SOURCE DATA:
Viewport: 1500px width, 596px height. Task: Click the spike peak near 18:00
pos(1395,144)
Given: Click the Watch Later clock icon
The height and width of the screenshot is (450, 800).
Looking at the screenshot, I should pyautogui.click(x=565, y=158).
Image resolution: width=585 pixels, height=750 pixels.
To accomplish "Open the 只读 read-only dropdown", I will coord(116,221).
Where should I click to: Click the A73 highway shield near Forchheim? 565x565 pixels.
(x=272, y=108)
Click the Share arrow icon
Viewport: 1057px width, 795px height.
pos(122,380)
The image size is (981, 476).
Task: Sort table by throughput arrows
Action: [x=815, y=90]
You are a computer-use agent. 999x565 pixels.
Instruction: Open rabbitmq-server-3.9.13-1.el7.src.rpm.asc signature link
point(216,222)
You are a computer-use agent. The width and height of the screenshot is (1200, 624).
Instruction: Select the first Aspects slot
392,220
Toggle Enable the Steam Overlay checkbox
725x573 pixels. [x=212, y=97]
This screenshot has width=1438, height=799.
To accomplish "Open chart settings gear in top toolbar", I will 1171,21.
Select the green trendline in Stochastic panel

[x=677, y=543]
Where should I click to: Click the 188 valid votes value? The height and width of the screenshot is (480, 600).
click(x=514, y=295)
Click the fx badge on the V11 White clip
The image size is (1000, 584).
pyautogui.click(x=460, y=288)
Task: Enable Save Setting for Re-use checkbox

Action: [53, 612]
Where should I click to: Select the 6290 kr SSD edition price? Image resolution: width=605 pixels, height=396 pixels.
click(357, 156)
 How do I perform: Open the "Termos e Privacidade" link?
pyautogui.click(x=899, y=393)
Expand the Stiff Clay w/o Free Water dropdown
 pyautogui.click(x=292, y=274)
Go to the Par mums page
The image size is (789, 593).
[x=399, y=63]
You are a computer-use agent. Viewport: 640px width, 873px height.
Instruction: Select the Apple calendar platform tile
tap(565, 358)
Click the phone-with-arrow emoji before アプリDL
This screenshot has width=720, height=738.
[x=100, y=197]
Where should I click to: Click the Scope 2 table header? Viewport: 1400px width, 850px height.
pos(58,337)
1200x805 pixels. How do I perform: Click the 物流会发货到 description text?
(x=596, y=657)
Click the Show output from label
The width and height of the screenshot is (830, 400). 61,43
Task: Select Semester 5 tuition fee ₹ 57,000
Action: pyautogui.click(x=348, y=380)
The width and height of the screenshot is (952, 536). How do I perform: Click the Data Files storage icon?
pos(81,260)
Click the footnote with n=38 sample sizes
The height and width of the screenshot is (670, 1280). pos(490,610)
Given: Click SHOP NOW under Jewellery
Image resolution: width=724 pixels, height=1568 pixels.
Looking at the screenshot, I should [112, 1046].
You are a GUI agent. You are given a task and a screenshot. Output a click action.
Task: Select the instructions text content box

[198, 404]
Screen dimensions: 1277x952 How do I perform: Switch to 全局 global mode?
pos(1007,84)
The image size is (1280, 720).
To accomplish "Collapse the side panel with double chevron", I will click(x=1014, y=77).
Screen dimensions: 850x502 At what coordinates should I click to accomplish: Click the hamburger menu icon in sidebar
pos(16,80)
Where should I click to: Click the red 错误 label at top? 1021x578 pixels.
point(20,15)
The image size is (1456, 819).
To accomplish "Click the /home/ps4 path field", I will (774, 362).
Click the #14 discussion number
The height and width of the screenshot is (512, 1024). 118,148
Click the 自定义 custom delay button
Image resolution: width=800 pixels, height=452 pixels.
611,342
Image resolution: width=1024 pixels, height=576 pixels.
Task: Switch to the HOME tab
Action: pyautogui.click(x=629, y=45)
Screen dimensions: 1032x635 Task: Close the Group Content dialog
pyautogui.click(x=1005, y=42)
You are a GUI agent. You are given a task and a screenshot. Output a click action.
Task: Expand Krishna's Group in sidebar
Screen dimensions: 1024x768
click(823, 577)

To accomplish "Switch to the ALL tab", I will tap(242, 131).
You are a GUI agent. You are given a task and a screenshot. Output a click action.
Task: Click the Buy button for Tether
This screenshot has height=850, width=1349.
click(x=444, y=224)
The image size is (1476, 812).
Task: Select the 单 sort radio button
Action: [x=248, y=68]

ABOUT THIS TASK:
Return the material in full. Each line must match.

YOUR SOLUTION:
Viewport: 1500px width, 596px height. Task: Click the spike peak near 18:00
pos(1395,144)
Given: Click the Watch Later clock icon
The height and width of the screenshot is (450, 800).
Looking at the screenshot, I should pyautogui.click(x=565, y=158).
Image resolution: width=585 pixels, height=750 pixels.
To accomplish "Open the 只读 read-only dropdown", I will coord(116,221).
Where should I click to: Click the A73 highway shield near Forchheim? 565x565 pixels.
(x=272, y=108)
Click the Share arrow icon
Viewport: 1057px width, 795px height.
pos(122,380)
The image size is (981, 476).
Task: Sort table by throughput arrows
Action: [x=815, y=90]
You are a computer-use agent. 999x565 pixels.
Instruction: Open rabbitmq-server-3.9.13-1.el7.src.rpm.asc signature link
point(216,222)
You are a computer-use agent. The width and height of the screenshot is (1200, 624).
Instruction: Select the first Aspects slot
392,220
Toggle Enable the Steam Overlay checkbox
725x573 pixels. [x=212, y=97]
This screenshot has width=1438, height=799.
To accomplish "Open chart settings gear in top toolbar", I will 1171,21.
Select the green trendline in Stochastic panel

[x=677, y=543]
Where should I click to: Click the 188 valid votes value? The height and width of the screenshot is (480, 600).
click(x=514, y=295)
Click the fx badge on the V11 White clip
The image size is (1000, 584).
pyautogui.click(x=460, y=288)
Task: Enable Save Setting for Re-use checkbox

Action: [53, 612]
Where should I click to: Select the 6290 kr SSD edition price? Image resolution: width=605 pixels, height=396 pixels.
click(357, 156)
 How do I perform: Open the "Termos e Privacidade" link?
pyautogui.click(x=899, y=393)
Expand the Stiff Clay w/o Free Water dropdown
 pyautogui.click(x=292, y=274)
Go to the Par mums page
The image size is (789, 593).
[x=399, y=63]
You are a computer-use agent. Viewport: 640px width, 873px height.
Instruction: Select the Apple calendar platform tile
tap(565, 358)
Click the phone-with-arrow emoji before アプリDL
This screenshot has width=720, height=738.
[x=100, y=197]
Where should I click to: Click the Scope 2 table header? Viewport: 1400px width, 850px height.
pos(58,337)
1200x805 pixels. How do I perform: Click the 物流会发货到 description text?
(x=596, y=657)
Click the Show output from label
The width and height of the screenshot is (830, 400). 61,43
Task: Select Semester 5 tuition fee ₹ 57,000
Action: pyautogui.click(x=348, y=380)
The width and height of the screenshot is (952, 536). How do I perform: Click the Data Files storage icon?
pos(81,260)
Click the footnote with n=38 sample sizes
The height and width of the screenshot is (670, 1280). pos(490,610)
Given: Click SHOP NOW under Jewellery
Image resolution: width=724 pixels, height=1568 pixels.
Looking at the screenshot, I should [112, 1046].
You are a GUI agent. You are given a task and a screenshot. Output a click action.
Task: Select the instructions text content box

[198, 404]
Screen dimensions: 1277x952 How do I perform: Switch to 全局 global mode?
pos(1007,84)
The image size is (1280, 720).
To accomplish "Collapse the side panel with double chevron", I will click(x=1014, y=77).
Screen dimensions: 850x502 At what coordinates should I click to accomplish: Click the hamburger menu icon in sidebar
pos(16,80)
Where should I click to: Click the red 错误 label at top? 1021x578 pixels.
point(20,15)
The image size is (1456, 819).
To accomplish "Click the /home/ps4 path field", I will (774, 362).
Click the #14 discussion number
The height and width of the screenshot is (512, 1024). 118,148
Click the 自定义 custom delay button
Image resolution: width=800 pixels, height=452 pixels.
611,342
Image resolution: width=1024 pixels, height=576 pixels.
Task: Switch to the HOME tab
Action: pyautogui.click(x=629, y=45)
Screen dimensions: 1032x635 Task: Close the Group Content dialog
pyautogui.click(x=1005, y=42)
You are a GUI agent. You are given a task and a screenshot. Output a click action.
Task: Expand Krishna's Group in sidebar
Screen dimensions: 1024x768
click(823, 577)

To accomplish "Switch to the ALL tab", I will tap(242, 131).
You are a GUI agent. You are given a task and a screenshot. Output a click action.
Task: Click the Buy button for Tether
This screenshot has height=850, width=1349.
click(x=444, y=224)
The image size is (1476, 812).
Task: Select the 单 sort radio button
Action: [x=248, y=68]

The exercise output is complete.